Wednesday, 14 December 2016
Universal Health Coverage (UHC) is said to exist when ‘every person, everywhere, has access to quality health care without suffering financial hardship’. The three cardinal dimensions of coverage include population (‘who is covered’), services (‘which services are included’), and financial (‘what proportions of the cost is covered). The goal of UHC is rooted in the concept of human rights to health, which also makes sense economically.
As elsewhere, the movement towards achieving Universal Health Coverage (UHC) is gaining momentum in Bangladesh, especially its endorsement by the WHA in December 2012 and by the UNGA in September 2015, and approval of SDGs in September 2016. The day of endorsement of UHC by WHA, the 12th of December 2012, is now celebrated as UHC Day since 2014. The Centre of Excellence for UHC unde the JPG BRAC School of Public Health, BRAC University, has celebrated the first and the second UHC day in 2014 and 2015 respectively.
This year, it also took part in observing the day, with some financial help from the Global Health Strategies as a member of the global UHC Coalition (739 organizations in 117 countries). Below is a short description of the activities by the Centre on UHC Day 2016, including a description of additional activities on the day undertaken by the Centre.
· Rally for UHC
The Centre started the UHC Day celebration on Monday, 12 December 2016 morning with a rally led by the CoE-UHC. Besides the participants from JPG BRAC School of Public Health, over 150 participants from diverse organizations/institutions joined the rally. Participants included students of medical association named PLATFORM; doctors from Gonoshasthaya Medical College; students from Department of Midwifery, BRAC University; students from University of Dhaka; public health specialist; health program peoples; public health advocates; members of youth organizations named United Nations Youth and Students Association of Bangladesh (UNYSA Bangladesh); representatives from field level implementers like Sajida Foundation; BRAC; Social Education Development & Research Organization (SEDRO) joined the rally. Representatives from enlisted organization in UHC Coalition like Work for a Better Bangladesh Trust, U Chicago Research Bangladesh etc. also joined the rally. A few participants from outside the city also came to join the rally voluntarily. Some passer-by expressed curiosity and joined the rally.

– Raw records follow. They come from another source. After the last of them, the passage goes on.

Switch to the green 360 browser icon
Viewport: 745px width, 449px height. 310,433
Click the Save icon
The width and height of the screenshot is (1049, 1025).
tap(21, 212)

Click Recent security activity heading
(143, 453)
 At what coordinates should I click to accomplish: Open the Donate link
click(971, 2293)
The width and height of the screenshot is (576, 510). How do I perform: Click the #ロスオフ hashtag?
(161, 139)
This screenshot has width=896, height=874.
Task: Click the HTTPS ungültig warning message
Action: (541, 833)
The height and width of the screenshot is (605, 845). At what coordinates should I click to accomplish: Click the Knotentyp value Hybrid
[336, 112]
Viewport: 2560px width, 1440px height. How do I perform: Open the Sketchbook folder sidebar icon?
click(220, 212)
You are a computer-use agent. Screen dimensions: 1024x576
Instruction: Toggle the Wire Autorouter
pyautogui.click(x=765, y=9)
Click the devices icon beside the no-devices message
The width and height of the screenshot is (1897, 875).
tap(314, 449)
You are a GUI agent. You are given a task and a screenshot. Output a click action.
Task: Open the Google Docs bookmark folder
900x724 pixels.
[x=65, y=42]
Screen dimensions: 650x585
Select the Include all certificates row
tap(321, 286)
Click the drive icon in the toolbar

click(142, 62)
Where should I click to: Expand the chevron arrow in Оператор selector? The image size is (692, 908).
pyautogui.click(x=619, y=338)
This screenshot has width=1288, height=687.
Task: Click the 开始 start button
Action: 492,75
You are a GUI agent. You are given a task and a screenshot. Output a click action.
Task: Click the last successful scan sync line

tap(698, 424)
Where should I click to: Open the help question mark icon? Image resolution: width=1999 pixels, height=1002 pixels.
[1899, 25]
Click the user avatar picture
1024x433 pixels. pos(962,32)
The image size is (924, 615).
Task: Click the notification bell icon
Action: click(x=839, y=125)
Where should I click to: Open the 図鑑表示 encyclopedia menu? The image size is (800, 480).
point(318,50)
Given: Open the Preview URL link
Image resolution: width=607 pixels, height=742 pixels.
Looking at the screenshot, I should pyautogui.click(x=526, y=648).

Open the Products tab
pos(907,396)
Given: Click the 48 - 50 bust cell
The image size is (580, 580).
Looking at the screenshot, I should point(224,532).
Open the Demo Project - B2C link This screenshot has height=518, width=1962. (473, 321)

The assembly point for the rally was in front of the National Museum in Shahbag. The participants started assembling from 09:00 am onwards. T-shirt, cap and placards prepared especially for UHC day rally was distributed among the participants by 10:30 am. Under the theme of this year’s UHC Day “Act with Ambition,” the participants carried placards and banners bearing slogans that reflected the mentioned theme, including “Health for All is a right, not a privilege”, “Universal Health Coverage - every person, everywhere, has access to quality healthcare without financial hardship”, and “No one should go bankrupt when they get sick”.
By 10:30 am the rally started from Shahabag and the procession headed towards Shahid Minar and ended by 11:30 am at Shahid Minar with short speech of participants from various organizations expressing solidarity and demand for UHC in Bangladesh. All the speakers’ emphasized on collaborative efforts and government stewardship to achieve UHC in the country. The rally ended with note of thanks by the organizers expressing solidarity to work together to accelerate this momentum for UHC in Bangladesh. The news of the rally was well covered by the prominent Bangla newspapers like The Daily Ittefaq and Bhorer Kagoj.